▶ Excerpted text:
BEGIN
Shelley Elizabeth Hancock MP (born 14 November 1951) is an Australian politician who has been Speaker of the New South Wales Legislative Assembly since the 2011 state election. Mrs Hancock has been a Liberal member of the Legislative Assembly seat of South Coast since 2003. Mrs Hancock is the first female speaker in New South Wales state history. Out of the nine current Speaker of Australian Parliaments, Mrs Hancock is the longest serving.

Early years and background[edit]

Mrs Hancock grew up in Chatswood and attended Chatswood and Artarmon Primary Schools and North Sydney Girls High School. She completed a Bachelor of Arts at the University of Sydney. She was a former joint owner of the H Ranch at Milton and was a School teacher at Ulladulla High School for 26 years. Mrs Hancock is married to Ossie and they have three children.[1]

Mrs Hancock served on Shoalhaven City Council for 17 years as a ward three alderman and councillor, serving on a number of Council committees. Hancock was also elected Deputy Mayor from September 2000 to September 2001.[2]

Political career[edit]

Mrs Hancock has represented South Coast for the Liberal Party of Australia since 2003.[3] She was the only Liberal candidate to win a seat from the governing Labor Party at the 2003 state election with 52.8 per cent of the two-party vote.
END
▶ Brief A:
In the excerpt about Shelley Hancock, find the following:
(i) Which Legislative Assembly seat has she held since 2003?
(ii) At which school did she teach, and for how many years?
(iii) What percentage of the two-party vote did she win at the 2003 state election?

▶ The data:
BEGIN
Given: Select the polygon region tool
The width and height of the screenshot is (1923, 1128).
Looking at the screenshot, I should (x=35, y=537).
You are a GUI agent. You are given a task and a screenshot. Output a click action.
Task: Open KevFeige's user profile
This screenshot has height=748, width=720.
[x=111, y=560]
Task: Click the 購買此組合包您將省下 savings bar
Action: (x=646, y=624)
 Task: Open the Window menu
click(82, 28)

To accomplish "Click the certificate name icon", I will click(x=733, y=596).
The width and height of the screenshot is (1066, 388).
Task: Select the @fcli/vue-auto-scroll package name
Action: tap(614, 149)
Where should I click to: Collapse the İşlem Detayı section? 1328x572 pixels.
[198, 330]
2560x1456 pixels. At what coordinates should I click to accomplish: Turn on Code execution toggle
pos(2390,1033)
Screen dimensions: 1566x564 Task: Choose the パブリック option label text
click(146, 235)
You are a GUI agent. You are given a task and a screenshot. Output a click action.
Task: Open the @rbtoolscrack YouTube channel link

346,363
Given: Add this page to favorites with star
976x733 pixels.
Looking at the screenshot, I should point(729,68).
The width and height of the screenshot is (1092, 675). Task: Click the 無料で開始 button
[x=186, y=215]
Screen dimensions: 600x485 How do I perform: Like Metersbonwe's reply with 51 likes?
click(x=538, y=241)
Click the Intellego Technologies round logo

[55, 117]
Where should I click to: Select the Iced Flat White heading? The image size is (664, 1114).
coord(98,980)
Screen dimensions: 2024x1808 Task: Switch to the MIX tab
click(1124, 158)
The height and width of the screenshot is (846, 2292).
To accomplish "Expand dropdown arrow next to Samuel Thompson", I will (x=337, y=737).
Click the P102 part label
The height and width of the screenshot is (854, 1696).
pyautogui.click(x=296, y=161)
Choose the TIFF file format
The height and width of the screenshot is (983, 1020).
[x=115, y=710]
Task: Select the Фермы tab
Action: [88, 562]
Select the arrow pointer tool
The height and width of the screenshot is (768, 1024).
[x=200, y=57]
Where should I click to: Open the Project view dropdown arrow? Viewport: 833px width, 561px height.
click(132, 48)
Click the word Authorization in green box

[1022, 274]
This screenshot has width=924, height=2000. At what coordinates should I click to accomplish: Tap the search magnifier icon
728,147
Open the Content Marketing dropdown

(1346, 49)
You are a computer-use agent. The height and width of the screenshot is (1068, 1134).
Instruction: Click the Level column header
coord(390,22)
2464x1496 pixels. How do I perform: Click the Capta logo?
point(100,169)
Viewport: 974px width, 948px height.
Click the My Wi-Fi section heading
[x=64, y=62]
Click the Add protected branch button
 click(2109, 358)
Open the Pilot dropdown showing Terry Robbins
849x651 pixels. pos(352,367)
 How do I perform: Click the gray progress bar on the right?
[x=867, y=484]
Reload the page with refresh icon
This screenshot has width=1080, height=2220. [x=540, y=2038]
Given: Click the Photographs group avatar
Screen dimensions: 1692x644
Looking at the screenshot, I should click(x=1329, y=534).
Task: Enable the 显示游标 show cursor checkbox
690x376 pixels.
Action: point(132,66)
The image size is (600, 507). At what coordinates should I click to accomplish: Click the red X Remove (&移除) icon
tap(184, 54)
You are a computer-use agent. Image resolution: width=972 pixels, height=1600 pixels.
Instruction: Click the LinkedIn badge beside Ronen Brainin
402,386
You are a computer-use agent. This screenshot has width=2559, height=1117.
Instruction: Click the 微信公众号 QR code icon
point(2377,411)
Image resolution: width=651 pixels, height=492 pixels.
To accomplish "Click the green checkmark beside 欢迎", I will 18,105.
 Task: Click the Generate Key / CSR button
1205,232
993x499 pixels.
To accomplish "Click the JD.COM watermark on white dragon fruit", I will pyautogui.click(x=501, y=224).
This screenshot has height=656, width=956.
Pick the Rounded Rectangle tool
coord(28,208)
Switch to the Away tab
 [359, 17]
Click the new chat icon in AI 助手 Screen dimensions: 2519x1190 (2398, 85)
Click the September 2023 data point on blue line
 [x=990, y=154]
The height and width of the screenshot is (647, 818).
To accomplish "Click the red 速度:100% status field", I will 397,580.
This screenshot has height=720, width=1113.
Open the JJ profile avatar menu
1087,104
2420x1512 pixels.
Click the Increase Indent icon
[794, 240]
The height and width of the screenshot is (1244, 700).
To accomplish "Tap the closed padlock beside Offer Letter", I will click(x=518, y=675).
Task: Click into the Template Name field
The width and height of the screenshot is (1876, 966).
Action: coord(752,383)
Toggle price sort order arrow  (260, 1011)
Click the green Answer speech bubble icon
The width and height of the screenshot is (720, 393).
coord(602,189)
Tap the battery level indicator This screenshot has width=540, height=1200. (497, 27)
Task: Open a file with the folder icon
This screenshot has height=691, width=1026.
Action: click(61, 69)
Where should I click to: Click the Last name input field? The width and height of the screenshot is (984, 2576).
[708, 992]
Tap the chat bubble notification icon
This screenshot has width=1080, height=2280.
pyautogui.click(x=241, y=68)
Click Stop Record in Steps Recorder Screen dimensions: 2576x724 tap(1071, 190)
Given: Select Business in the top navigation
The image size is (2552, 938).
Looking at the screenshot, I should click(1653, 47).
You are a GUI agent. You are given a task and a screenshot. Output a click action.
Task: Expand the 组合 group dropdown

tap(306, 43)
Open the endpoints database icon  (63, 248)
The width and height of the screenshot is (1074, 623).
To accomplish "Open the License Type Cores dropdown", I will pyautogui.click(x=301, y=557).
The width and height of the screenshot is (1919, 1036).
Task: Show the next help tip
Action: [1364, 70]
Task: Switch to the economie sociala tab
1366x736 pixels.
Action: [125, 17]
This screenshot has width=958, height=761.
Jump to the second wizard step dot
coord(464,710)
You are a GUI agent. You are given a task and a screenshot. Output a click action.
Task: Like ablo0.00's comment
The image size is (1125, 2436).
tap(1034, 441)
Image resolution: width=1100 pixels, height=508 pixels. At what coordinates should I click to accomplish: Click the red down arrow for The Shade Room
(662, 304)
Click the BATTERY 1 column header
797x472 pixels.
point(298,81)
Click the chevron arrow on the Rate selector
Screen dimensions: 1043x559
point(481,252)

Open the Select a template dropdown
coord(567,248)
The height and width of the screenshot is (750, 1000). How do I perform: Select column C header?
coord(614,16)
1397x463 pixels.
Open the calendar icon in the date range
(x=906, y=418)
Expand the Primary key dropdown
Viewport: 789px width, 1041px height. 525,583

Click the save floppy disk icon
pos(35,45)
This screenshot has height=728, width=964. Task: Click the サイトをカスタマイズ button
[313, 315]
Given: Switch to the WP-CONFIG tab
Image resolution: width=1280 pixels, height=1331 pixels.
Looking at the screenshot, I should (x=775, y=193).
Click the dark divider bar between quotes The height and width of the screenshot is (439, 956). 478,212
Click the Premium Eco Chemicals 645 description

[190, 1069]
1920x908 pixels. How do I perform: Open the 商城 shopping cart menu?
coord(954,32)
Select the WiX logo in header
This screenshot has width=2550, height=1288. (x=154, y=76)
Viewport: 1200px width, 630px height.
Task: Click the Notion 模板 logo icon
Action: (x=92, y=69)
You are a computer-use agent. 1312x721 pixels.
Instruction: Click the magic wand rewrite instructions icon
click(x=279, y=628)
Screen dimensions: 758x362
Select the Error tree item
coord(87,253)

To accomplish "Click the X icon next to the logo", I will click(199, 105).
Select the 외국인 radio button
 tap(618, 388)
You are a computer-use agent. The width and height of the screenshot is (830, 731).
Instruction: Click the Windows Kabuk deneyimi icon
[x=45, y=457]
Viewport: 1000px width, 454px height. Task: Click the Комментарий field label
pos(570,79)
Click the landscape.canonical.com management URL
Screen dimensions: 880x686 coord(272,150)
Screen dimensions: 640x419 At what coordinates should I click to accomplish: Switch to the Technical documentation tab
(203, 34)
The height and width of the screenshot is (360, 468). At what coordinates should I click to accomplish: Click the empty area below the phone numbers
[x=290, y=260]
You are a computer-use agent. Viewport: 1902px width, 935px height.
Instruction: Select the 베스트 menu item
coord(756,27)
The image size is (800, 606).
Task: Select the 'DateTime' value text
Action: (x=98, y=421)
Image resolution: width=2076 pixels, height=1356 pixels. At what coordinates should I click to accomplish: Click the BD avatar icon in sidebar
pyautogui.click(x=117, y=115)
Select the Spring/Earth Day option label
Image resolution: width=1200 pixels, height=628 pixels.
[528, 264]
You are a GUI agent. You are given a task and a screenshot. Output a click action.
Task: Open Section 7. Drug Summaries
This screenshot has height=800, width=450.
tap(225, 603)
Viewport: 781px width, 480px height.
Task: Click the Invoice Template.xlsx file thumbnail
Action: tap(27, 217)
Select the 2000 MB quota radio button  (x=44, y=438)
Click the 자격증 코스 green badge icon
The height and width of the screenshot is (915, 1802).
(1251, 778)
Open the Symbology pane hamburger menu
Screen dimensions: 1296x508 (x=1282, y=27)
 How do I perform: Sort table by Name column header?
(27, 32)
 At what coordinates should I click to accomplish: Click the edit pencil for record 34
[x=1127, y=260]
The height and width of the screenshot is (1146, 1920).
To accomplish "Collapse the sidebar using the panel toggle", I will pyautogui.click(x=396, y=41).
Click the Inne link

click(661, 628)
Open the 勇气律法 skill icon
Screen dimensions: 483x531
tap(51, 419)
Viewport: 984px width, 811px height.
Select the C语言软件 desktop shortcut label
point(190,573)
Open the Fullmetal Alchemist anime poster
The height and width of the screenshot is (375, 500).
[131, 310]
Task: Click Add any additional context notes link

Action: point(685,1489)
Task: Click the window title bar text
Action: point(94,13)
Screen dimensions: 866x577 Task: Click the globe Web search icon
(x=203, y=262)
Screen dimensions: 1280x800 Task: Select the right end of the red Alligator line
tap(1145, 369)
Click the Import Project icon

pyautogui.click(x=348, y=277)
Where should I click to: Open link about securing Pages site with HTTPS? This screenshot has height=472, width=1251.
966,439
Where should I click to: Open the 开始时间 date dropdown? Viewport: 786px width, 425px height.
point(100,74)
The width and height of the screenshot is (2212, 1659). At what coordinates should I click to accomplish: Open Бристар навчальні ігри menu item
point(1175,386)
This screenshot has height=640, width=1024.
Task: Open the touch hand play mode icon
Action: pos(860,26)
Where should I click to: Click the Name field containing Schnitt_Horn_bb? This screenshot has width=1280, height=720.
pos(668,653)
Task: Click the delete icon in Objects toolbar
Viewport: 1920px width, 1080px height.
END
▶ Brief B:
In the listing, please rename "pixels" to "px" in the stretch from the line containing "Where should I click to: Collapse" through the line containing "[x=186, y=215]", leaving all else unchanged. Return only those lines.

▶ Answer A:
(i) South Coast
(ii) Ulladulla High School, for 26 years
(iii) 52.8 per cent

▶ Answer B:
Where should I click to: Collapse the İşlem Detayı section? 1328x572 px.
[198, 330]
2560x1456 px. At what coordinates should I click to accomplish: Turn on Code execution toggle
pos(2390,1033)
Screen dimensions: 1566x564 Task: Choose the パブリック option label text
click(146, 235)
You are a GUI agent. You are given a task and a screenshot. Output a click action.
Task: Open the @rbtoolscrack YouTube channel link

346,363
Given: Add this page to favorites with star
976x733 px.
Looking at the screenshot, I should point(729,68).
The width and height of the screenshot is (1092, 675). Task: Click the 無料で開始 button
[x=186, y=215]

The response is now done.